After promising to help organisations take better steps to protect personal information, the Office of the Australian Information Commissioner has released its guide to information security.

The Office of the Australian Information Commissioner (OAIC) has released a guide for entities covered under the Privacy Act to help them take the right steps to protect personal information that they may hold.

The final version of the guide, titled "Guide to information security: 'reasonable steps' to protect personal information" (PDF), has been shaped by several months of feedback from the industry after the OAIC released its draft last year. Now in its final form, Australian Privacy Commissioner Timothy Pilgrim said that while it was not binding, its guidelines would also be used by the OAIC when assessing data breaches that have occurred.
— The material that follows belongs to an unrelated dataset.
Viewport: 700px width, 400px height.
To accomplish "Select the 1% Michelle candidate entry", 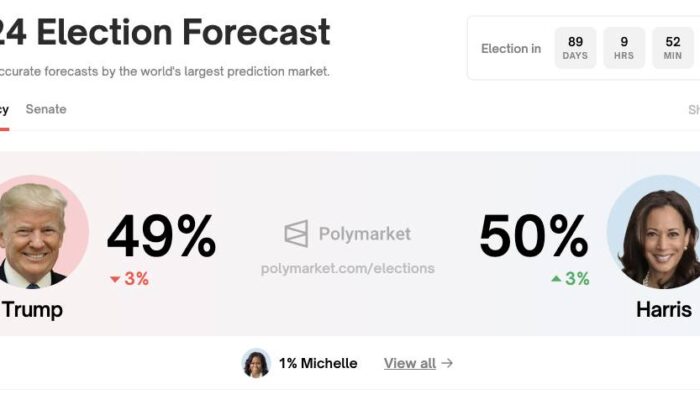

The guide itself highlights the importance of building privacy into business processes and applications "by design", and how privacy impact assessments (PIAs) and information security risk assessments can be used to help organisations comply with the Privacy Act from day one, rather than "bolting on" privacy as an afterthought.

"The OAIC strongly recommends all entities covered by the Privacy Act to undertake a PIA for any new business processes that involve the handling of personal information," Pilgrim said at the launch of the guide and Privacy Awareness Week in Sydney on Monday.

While the reforms to Australia's Privacy Act mean that the Privacy Commissioner will be able to require government entities to undertake PIAs, they are still voluntary for private organisations.

Nevertheless, Pilgrim encouraged private organisations to familiarise themselves with the assessments and with the guide, saying that following its recommendations provides the best insurance against data breaches.

"While the guide is not binding, it sends a clear message about my expectations in this area. So naturally, we intend to refer to it when assessing compliance with the data security obligations under the Privacy Act."

Pilgrim also acknowledged that a data breach did not necessarily mean that an organisation had breached the Privacy Act. He presented a brief example of an unnamed organisation that had been breached, but it had ensured that all of its staff had been regularly trained and educated in information security, established good security protocols, and had an annually reviewed security policy.

"Despite these measures, an employee inadvertently caused malware to be installed on the organisation's system. This was a sophisticated and malicious attack that required expert knowledge to execute. However, such an attack does not necessarily mean that an organisation has failed to take reasonable steps as required by the Act."

In contrast, he highlighted a different case where a breached organisation had conducted over 200 security tests on their systems, but due to the very limited scope of the test, did not detect its vulnerabilities.

"Because testing was limited, the vulnerability was not discovered until it had already been exploited. I therefore concluded the company had failed to have taken adequate steps in not having adequate security in place to protect the personal information it held."